[Click eStock] Earnings Decline Begins in Securities Sector... Investment Opinion Remains Neutral
[Asia Economy Reporter Lee Seon-ae] Daishin Securities announced on the 22nd that it maintains a neutral investment opinion on securities stocks. This is based on the judgment that the operating environment for securities firms in 2022 will not be easy due to the decline in trading volume and the continuous rise in interest rates.
Park Hye-jin, a researcher at Daishin Securities, said, "Earnings power approaching 200 billion KRW per quarter for large firms will be maintained, but there is little room for further growth." She added, "Therefore, an approach focusing on stocks with momentum is effective. We maintain Korean Financial Group, expected to see changes in KakaoBank’s shareholding structure, and Kiwoom Securities, which has momentum entering the private equity investment sector, as our top picks."
The first-quarter net profit of the five companies under coverage (Mirae Asset Securities, Korean Financial Group, NH Investment & Securities, Kiwoom Securities, Samsung Securities) is expected to be 999.3 billion KRW (QoQ -2.4%, YoY -33.5%), which is 11% below the consensus of 1.12 trillion KRW. Trading volume continues to decline, and with increased interest rate and index volatility in the first quarter of this year, trading profits are inevitably weak. Therefore, it is judged that earnings are likely to decrease compared to the fourth quarter of last year as well.
The average daily trading volume in the first quarter is expected to be 19.7 trillion KRW (QoQ -13.4%, YoY -41%), significantly down from the same period last year.
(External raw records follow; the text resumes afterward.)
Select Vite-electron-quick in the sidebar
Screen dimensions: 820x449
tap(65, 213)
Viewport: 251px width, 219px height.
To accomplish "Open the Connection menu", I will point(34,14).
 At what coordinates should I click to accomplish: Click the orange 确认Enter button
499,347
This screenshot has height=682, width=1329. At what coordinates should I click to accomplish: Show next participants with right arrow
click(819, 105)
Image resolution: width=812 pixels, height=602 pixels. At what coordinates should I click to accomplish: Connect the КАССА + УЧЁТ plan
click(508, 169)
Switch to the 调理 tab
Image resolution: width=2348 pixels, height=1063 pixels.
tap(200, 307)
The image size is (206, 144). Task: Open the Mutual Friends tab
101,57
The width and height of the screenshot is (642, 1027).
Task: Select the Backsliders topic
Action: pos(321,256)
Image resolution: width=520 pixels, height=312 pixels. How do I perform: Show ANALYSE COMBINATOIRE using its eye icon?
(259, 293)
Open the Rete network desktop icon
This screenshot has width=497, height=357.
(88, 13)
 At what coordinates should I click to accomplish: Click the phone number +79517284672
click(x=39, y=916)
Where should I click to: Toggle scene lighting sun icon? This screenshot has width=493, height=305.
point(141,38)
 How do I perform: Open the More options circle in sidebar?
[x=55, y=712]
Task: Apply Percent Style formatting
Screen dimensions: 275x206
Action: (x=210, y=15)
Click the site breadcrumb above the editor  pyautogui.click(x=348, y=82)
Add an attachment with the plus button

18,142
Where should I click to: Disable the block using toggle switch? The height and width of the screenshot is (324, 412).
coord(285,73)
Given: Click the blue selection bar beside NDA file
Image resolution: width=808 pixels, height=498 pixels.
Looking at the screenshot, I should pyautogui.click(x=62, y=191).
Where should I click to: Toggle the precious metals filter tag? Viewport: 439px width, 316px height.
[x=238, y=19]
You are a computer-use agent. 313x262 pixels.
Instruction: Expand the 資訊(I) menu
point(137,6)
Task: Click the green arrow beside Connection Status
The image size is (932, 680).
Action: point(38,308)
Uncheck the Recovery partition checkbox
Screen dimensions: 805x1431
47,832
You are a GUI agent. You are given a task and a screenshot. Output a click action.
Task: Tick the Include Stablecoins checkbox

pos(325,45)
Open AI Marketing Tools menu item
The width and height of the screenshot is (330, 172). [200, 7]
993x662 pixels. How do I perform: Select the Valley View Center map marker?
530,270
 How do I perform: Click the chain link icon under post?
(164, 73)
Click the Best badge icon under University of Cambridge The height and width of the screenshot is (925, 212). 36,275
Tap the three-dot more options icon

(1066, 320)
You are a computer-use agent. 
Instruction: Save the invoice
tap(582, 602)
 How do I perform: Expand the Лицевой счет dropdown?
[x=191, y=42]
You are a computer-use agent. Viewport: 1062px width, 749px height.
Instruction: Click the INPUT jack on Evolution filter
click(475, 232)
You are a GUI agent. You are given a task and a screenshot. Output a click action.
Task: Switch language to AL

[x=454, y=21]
The first quarter of 2021 recorded an all-time high average daily trading volume of 33.3 trillion KRW. The biggest factor in the sharp decline in securities firms’ first-quarter net profit compared to the previous year is the impact of trading volume.
Moreover, overseas stock trading volume, which had offset the decline in domestic trading volume in the fourth quarter, decreased to 79.1 billion USD (QoQ -27.7%) this quarter, leading to brokerage revenue of the five covered companies expected to be 756.5 billion KRW (QoQ -13.2%, YoY -40.4%).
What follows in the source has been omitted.